How to Build a Target List for Buy-Side M&A

Acquiring a company is a complex process filled with risk, and identifying the right targets is a critical first step. While the approach can vary, a clear and strategic method for building your acquisition list is essential. Though simplified, the process involves more than just identifying companies—it requires thoughtful filtering and evaluation. Fortunately, today's data-driven tools make it easier to compile and assess high-quality targets quickly and effectively, allowing acquirers to make informed decisions with greater confidence.

01
Horizontal Integration
When a company pursues horizontal integration, it typically focuses on acquiring businesses within the same industry and geographic region—areas where it already has operational knowledge. This often includes product lines or services closely aligned with its current offerings. As a result, the acquirer usually has insight into key competitors or ideal targets within the niche. To make informed decisions, it’s essential to understand competitor market share and evaluate the overall growth potential within the sector. This familiarity helps reduce risk and maximize strategic value in the acquisition.
02
Market Extension
This approach focuses on entering new geographic markets that align with your company’s growth strategy. Begin by identifying and ranking potential markets based on desirability and strategic fit. It’s important to assess how acquisition compares to organic entry in each market—considering speed, cost, and impact. Evaluating the potential market share that could be captured through acquisition can help prioritize targets and guide expansion decisions effectively.
03
Vertical Backward Integration
In a backward integration strategy, a company looks to acquire suppliers or upstream partners in its value chain. The goal is to create synergies, reduce costs, and gain more control over inputs. By evaluating your own supply dependencies—and those of competitors—you can identify strategic acquisition targets that strengthen your operational foundation and add long-term value.
04
Vertical Forward Integration
Forward integration involves acquiring businesses closer to the end customer—typically distributors, retailers, or direct service channels. To evaluate this strategy, companies should analyze customer acquisition methods both by industry and by individual relationships. This is especially relevant when dominant customers or market leaders hold significant influence over distribution or access.

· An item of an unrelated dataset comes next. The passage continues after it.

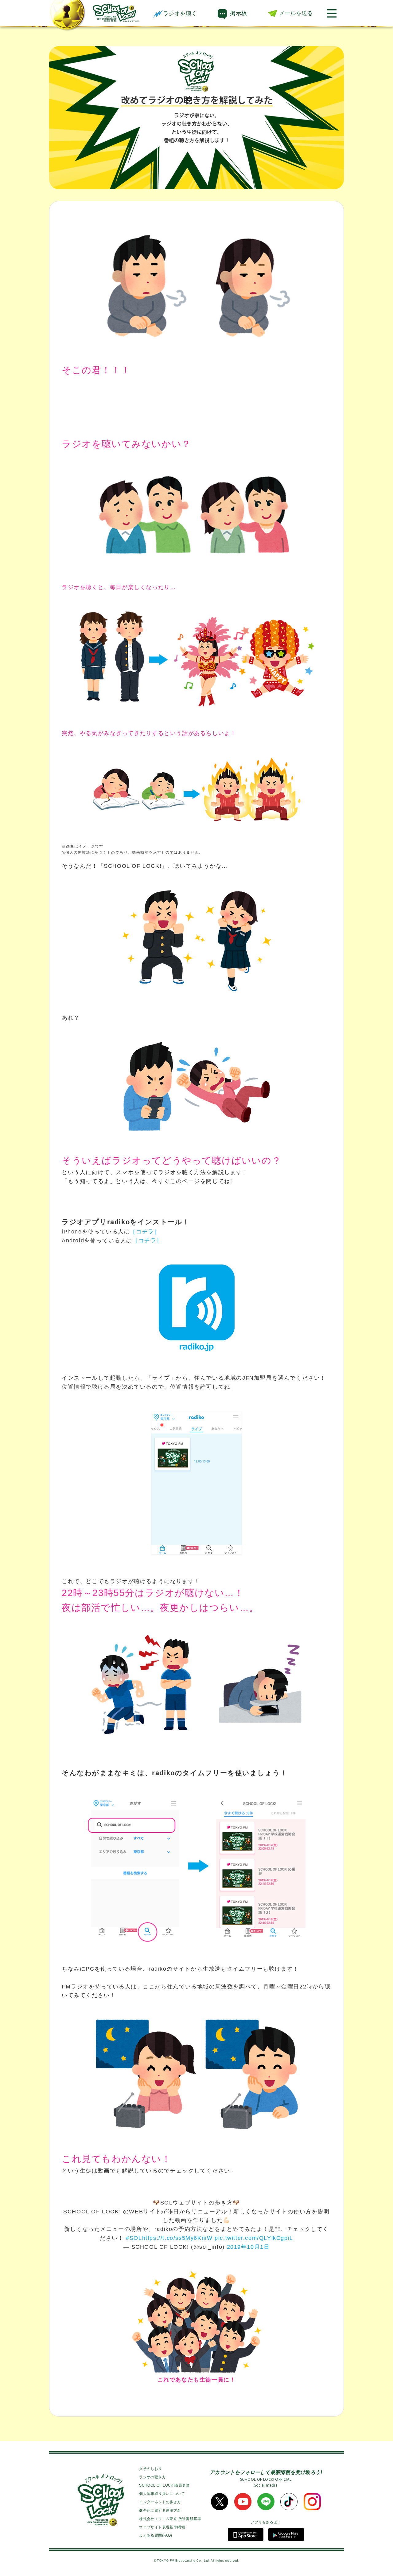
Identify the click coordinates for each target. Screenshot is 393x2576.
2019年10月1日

However, caution is warranted: smaller acquisitions made primarily to secure access to large customers may pose risks such as customer concentration. In such cases, a discounted valuation may be appropriate to account for potential instability.
05
Product/Service Extension
This strategy focuses on expanding the company’s current offerings by acquiring complementary products or services. By mapping what existing customers purchase from competitors or outside vendors, companies can identify valuable opportunities for upselling, cross-selling, or enhancing service bundles.

These types of acquisitions are often most effective when made within the same geographic area, simplifying integration and accelerating results. A thoughtful analysis of customer needs and competitor gaps can help prioritize which offerings to bring in-house through acquisition.
06
Free-Form Acquisition
Free-form diversification refers to acquiring businesses in entirely new markets—whether by geography, industry, or offering—where the buyer has little or no prior involvement. These opportunities don’t fit neatly into traditional strategic categories and often involve the highest level of risk due to unfamiliarity and lack of internal capability. However, despite the uncertainty, such targets can still be valuable additions to an M&A pipeline when approached with clear objectives and thorough due diligence. They represent bold moves toward innovation or long-term strategic transformation.

While it may be tempting to immediately dismiss acquisition targets that don't meet initial criteria, it’s often wiser to keep all potential options in play throughout the evaluation process. Growth opportunities and strategic fit can emerge unexpectedly, especially from unconventional or “free-form” targets that may reveal hidden synergies or lower-than-expected risk upon closer analysis.

To guide prioritization, consider ranking each target using both qualitative and quantitative metrics—such as strategic alignment, cultural fit, financial performance, and integration complexity. Remember, the softer elements—like company culture—can have a greater impact on deal success than numbers alone.

Engaging an experienced M&A advisor can be invaluable in uncovering the right fit, navigating complexities, and ensuring execution is both strategic and efficient.